Women with a history of hypertension who develop atrial fibrillation can be offered an ablation. This is a procedure performed by a cardiac electrophysiologist. The electrophysiologist maps the interior heart, locates the site from which the atrial fibrillation is originating and then uses a tool that places a small burn in the heart muscle, disrupting the conduction of the atrial fibrillation. This stops the arrhythmia, resulting in restoration of the natural rhythm of the heart.
HSO: How significant a role do symptoms play?
BW: Symptoms of CVD should always be evaluated by a doctor. I instruct women that, when the pattern to which they are accustomed changes, it’s time to be evaluated. For example, if vacuuming the living room is now resulting in shortness of breath and this was not occurring three months ago, it is time to be evaluated. The same is true for a highly conditioned woman. She may be able to run for one hour, but now, five to 10 minutes into her exercise, she must slow her pace down because of vague chest discomfort or new fatigue. That means it’s time to be evaluated.
HSO: Is a woman at risk for heart disease likely to see warning signs, or are there early signals that are only likely to be detected by a doctor?
BW: Women need to be aware, the first time they experience chest pain, it could be from a heart attack. Some women never have warning signs; their first episode of chest discomfort is from a heart attack. That is why women should not wait to see a doctor. If symptoms are lasting more than five minutes, they should seek immediate medical attention. I would rather tell a woman her symptoms of chest pain or indigestion have been evaluated and we are not finding a cardiac problem than to have her at home, suffering from a heart attack. The longer one waits to be evaluated during a heart attack, the more cardiac muscle damage results. The more damage, the greater the risk for other cardiac complications including congestive heart failure and sudden cardiac death.

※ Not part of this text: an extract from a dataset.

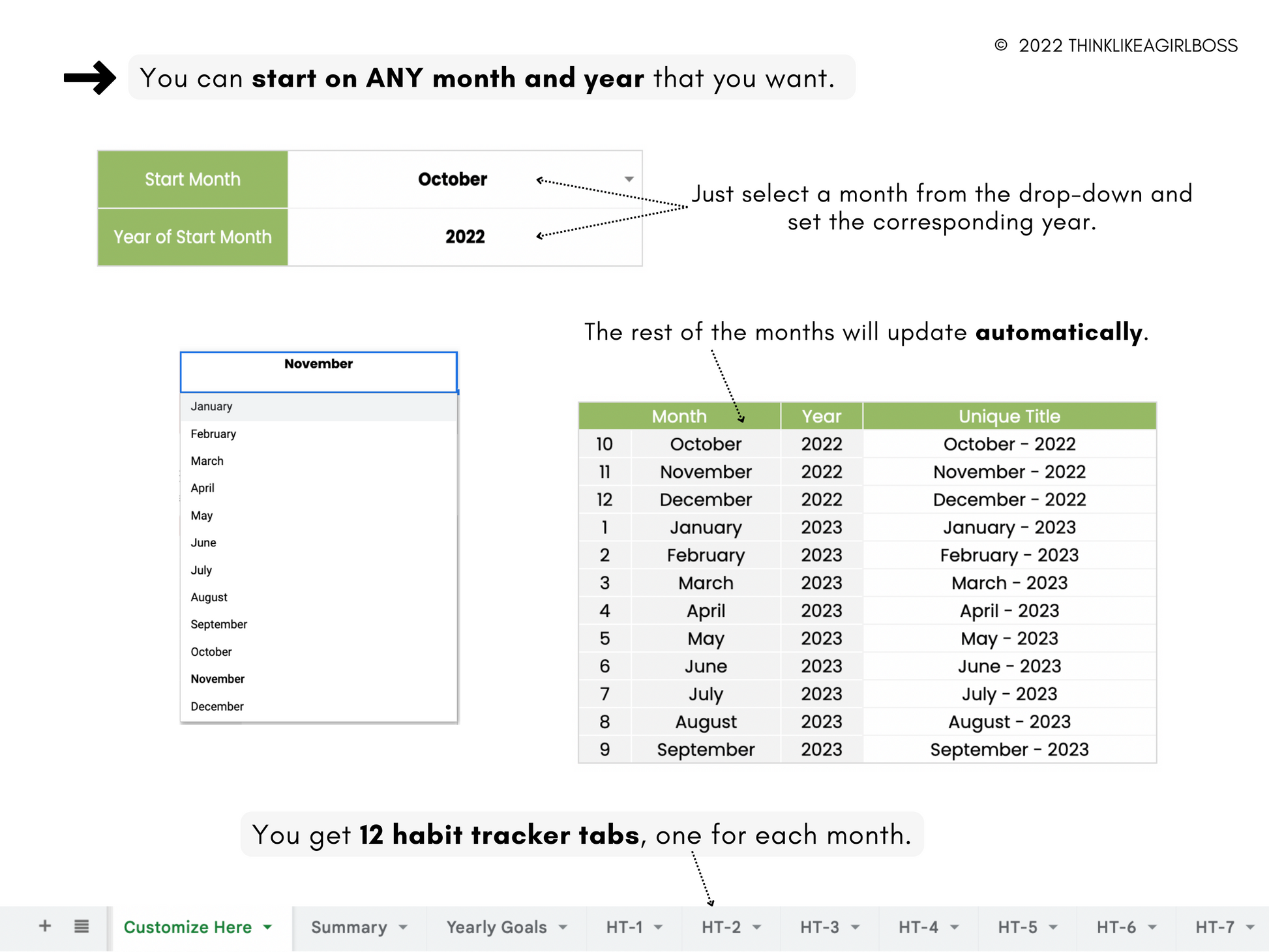The height and width of the screenshot is (952, 1269).
Task: Expand Customize Here tab menu arrow
Action: [267, 927]
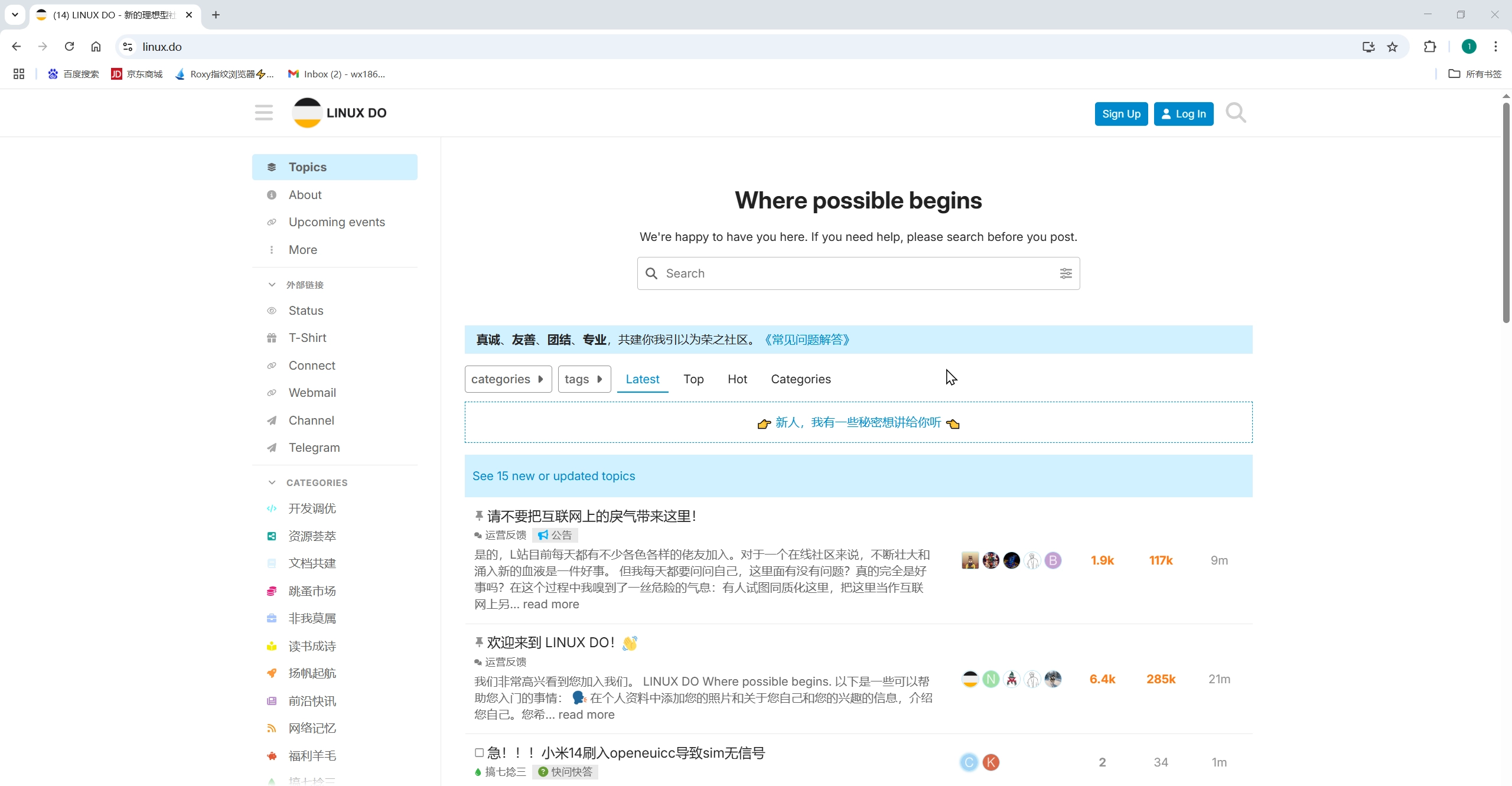Click See 15 new or updated topics

tap(553, 476)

HSO: What efforts are being undertaken at University Hospitals, and in Ohio in general, to raise awareness and advance research?
BW: University Hospitals is a proud supporter of the American Heart Association’s Go Red for Women campaign. This program offers free blood pressure, cholesterol and carotid artery screenings, and also calculates participants’ 10-year cardiovascular risk. In addition, there are cooking and fitness demonstrations. University Hospitals also offers Community Health Promotion programs throughout the year focusing on people at younger ages, working at the family and community level to change health behaviors to prevent cardiovascular disease.
Garth Bishop is a contributing writer. Feedback welcome at feedback@cityscenemediagroup.com.
About the Expert
Barb Williams, MD, of University Hospitals, is board certified in internal and cardiovascular medicine. She completed medical school at the Case Western Reserve University School of Medicine in 1994, her residency in internal medicine at Cleveland Clinic in 1997 and her fellowship in cardiovascular disease at Yale-New Haven Hospital in 2000. Her areas of expertise include women’s cardiovascular health, diagnostic imaging, valve repair, preventive cardiovascular medicine and coronary artery disease. She is a clinical instructor in medicine at the Case Western Reserve University School of Medicine.